In preparing for the new TFSA environment, questions have come up about beneficiary designations. Are beneficiary designations permitted on TFSA applications? Would a beneficiary designation on a TFSA application allow the asset to bypass the estate of the deceased and transfer directly to named beneficiaries, as is the case with many RRSPs and RRIFs? Naming beneficiaries on an application can simplify asset distribution and reduce administrative costs such as probate fees.
Interestingly, other than the right to name a successor holder, no mention of beneficiary designations is made in federal TFSA legislation. This is not unusual, as the transfer of assets at death is governed by provincial and territorial legislation. In order to transfer RRSPs, RRIFs or TFSAs to beneficiaries by way of a plan designation, provincial or territorial legislation must allow for it. While this legislation is in place for RRSPs and RRIFs, at the time of writing, only British Columbia, Alberta, Nova Scotia and Prince Edward Island have introduced legislation to allow for such a designation for TFSAs. Similar provisions in the remaining provinces and territories have not yet been made.
Until such provisions are introduced, TFSA assets in the remaining provinces and territories will pass to beneficiaries by way of a deceased’s will and, in the case of provinces that levy estate administration fees, may be subject to probate fees.
Several groups, including the Investment Funds Institute of Canada, have written the provinces and territories recommending updates to legislation to allow for the transfer of TFSAs by means other than a will. In anticipation of this, some financial institutions are accepting TFSA applications that allow for a successor holder or beneficiary designation.

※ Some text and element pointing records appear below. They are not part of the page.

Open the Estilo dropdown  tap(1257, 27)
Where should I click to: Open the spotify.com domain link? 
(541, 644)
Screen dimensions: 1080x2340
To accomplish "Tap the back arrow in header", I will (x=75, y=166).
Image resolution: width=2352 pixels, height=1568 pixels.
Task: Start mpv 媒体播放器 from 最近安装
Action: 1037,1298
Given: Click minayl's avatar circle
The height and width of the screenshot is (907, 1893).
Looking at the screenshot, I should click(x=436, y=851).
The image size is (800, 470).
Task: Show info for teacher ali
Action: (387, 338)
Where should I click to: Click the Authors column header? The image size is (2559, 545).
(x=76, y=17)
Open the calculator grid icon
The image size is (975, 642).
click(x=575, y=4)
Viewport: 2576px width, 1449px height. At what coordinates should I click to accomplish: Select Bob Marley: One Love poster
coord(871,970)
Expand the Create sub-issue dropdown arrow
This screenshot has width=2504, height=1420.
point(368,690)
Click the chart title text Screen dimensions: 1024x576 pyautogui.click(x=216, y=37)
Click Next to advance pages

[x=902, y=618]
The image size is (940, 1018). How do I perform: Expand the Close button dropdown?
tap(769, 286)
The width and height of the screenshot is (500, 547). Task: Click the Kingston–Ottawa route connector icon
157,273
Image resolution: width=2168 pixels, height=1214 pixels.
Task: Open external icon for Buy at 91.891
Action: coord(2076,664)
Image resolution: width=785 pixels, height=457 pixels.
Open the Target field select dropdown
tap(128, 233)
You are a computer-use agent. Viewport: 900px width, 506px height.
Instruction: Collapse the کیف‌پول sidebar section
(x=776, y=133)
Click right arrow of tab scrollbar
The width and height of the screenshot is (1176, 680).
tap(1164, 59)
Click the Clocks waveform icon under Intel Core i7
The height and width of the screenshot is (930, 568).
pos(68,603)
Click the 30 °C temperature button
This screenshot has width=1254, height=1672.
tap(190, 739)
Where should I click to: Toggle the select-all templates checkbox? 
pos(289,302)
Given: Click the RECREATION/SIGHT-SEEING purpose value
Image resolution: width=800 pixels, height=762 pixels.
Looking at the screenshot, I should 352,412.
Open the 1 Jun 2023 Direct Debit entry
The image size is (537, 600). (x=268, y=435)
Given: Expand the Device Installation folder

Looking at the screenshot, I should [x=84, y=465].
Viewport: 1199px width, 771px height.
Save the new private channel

Until provincial and territorial updates are made, clients who hold TFSAs should indicate intentions in their wills to ensure their wishes are carried out at death, even when a successor holder or beneficiary designation is made directly on a TFSA application. (In Quebec, it is expected that TFSA transfers at death will not be permitted by means other than a will.)
As you approach your clients to discuss the TFSA, don’t forget to address estate planning details. Not only will it help ensure TFSAs are addressed appropriately in the case of death, but it might also lead to larger estate planning discussions — something every client should consider.